◆ GOAL ◆
Give every line of the rows below as a Markdown table with the columns No. and Line, numbering the lines and leaving out blank lines and the pictures.

Rows on finding words and elements

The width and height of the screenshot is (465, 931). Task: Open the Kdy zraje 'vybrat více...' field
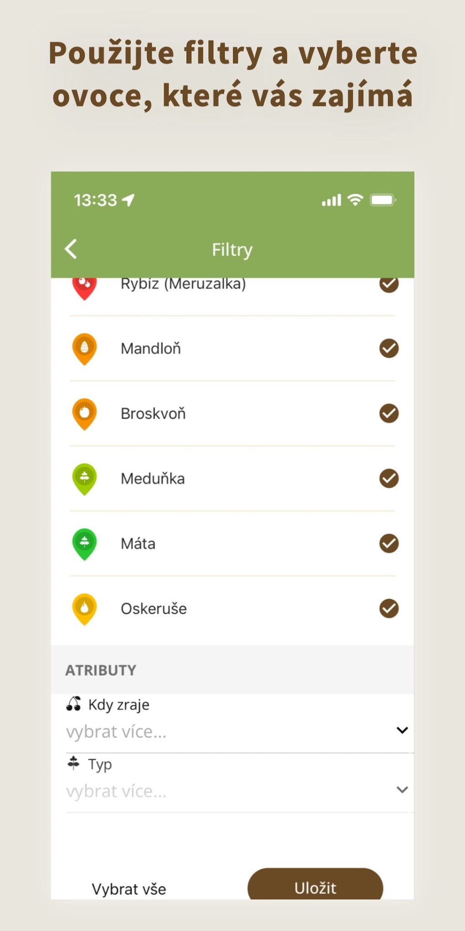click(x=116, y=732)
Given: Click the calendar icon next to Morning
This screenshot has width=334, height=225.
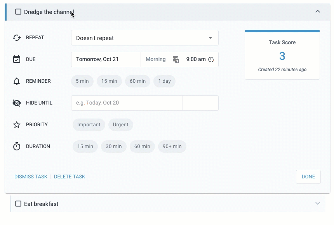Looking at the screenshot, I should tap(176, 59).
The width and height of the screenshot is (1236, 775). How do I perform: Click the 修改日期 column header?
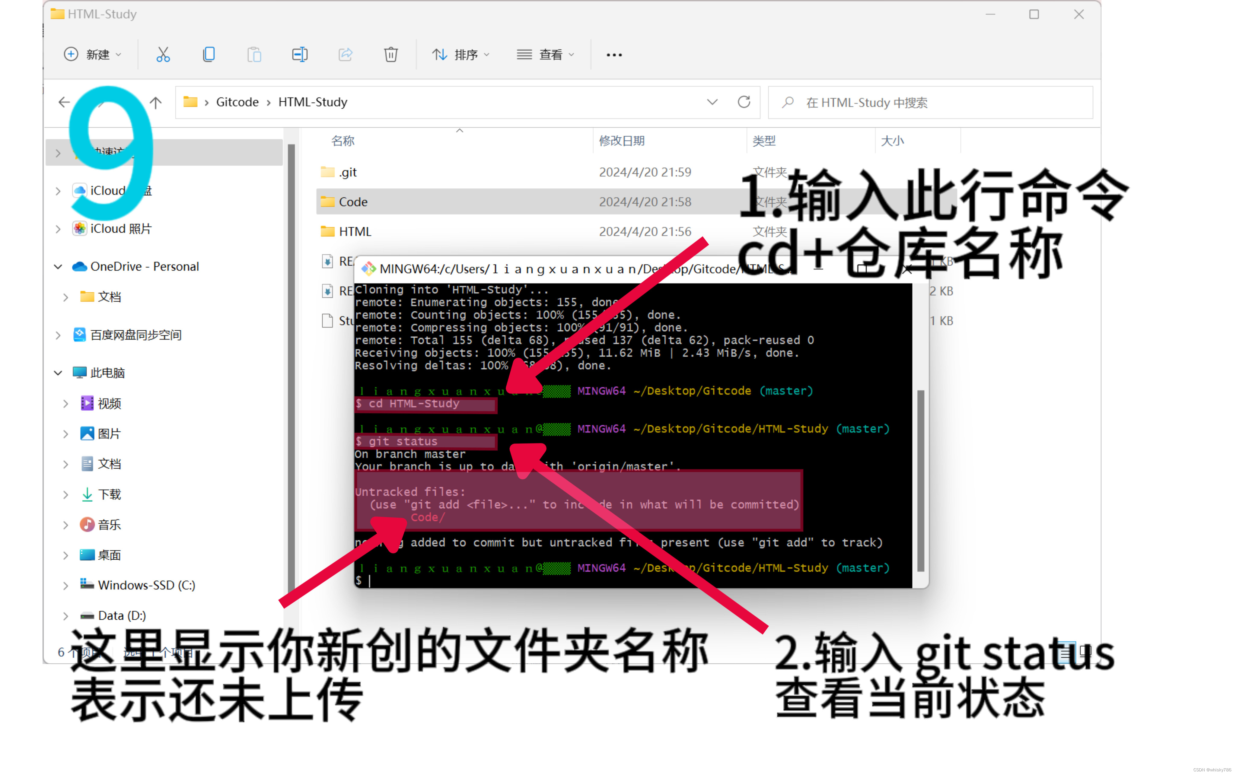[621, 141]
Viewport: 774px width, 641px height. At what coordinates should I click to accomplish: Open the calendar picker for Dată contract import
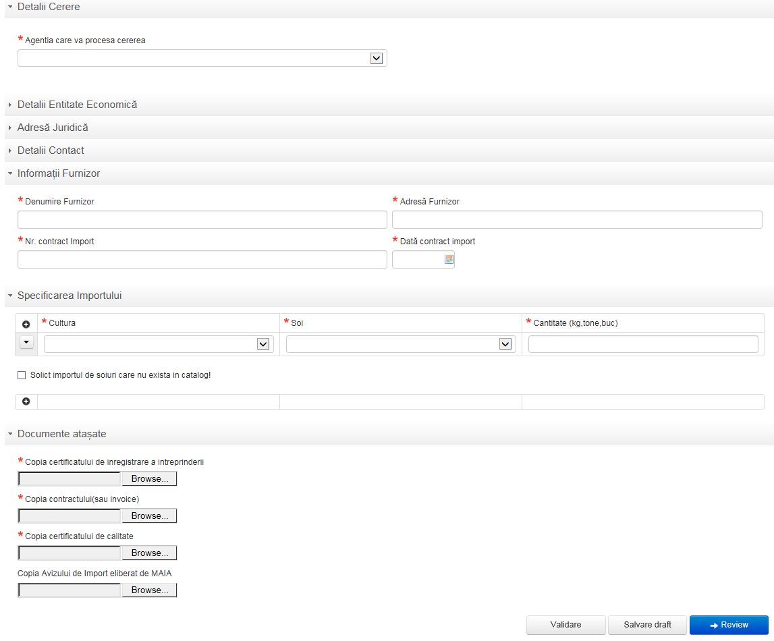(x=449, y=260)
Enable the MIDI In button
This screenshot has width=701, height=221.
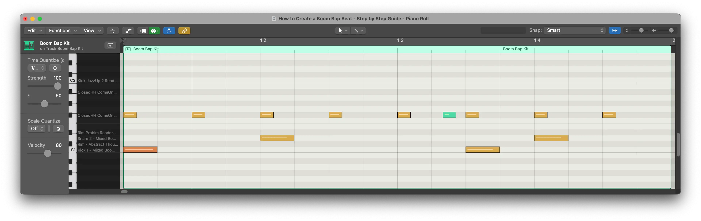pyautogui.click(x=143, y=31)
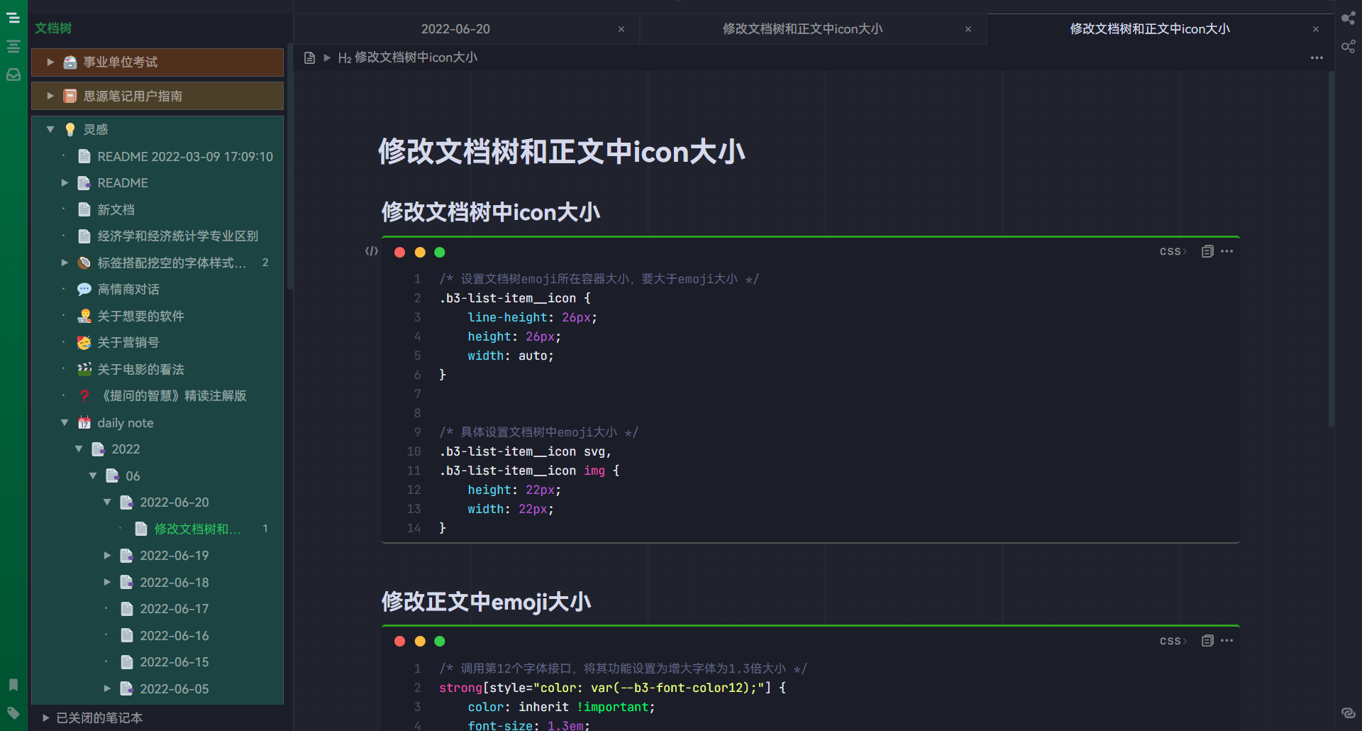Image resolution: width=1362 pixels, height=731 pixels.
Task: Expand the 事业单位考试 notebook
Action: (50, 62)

◆ TASK RESULT ◆
| No. | Line |
|---|---|
| 1 | The width and height of the screenshot is (465, 931). Task: Open the Kdy zraje 'vybrat více...' field |
| 2 | click(x=116, y=732) |
| 3 | Given: Click the calendar icon next to Morning |
| 4 | This screenshot has width=334, height=225. |
| 5 | Looking at the screenshot, I should tap(176, 59). |
| 6 | The width and height of the screenshot is (1236, 775). How do I perform: Click the 修改日期 column header? |
| 7 | [621, 141] |
| 8 | Viewport: 774px width, 641px height. At what coordinates should I click to accomplish: Open the calendar picker for Dată contract import |
| 9 | (x=449, y=260) |
| 10 | Enable the MIDI In button |
| 11 | This screenshot has width=701, height=221. |
| 12 | pyautogui.click(x=143, y=31) |
| 13 | Image resolution: width=1362 pixels, height=731 pixels. |
| 14 | Task: Expand the 事业单位考试 notebook |
| 15 | Action: (50, 62) |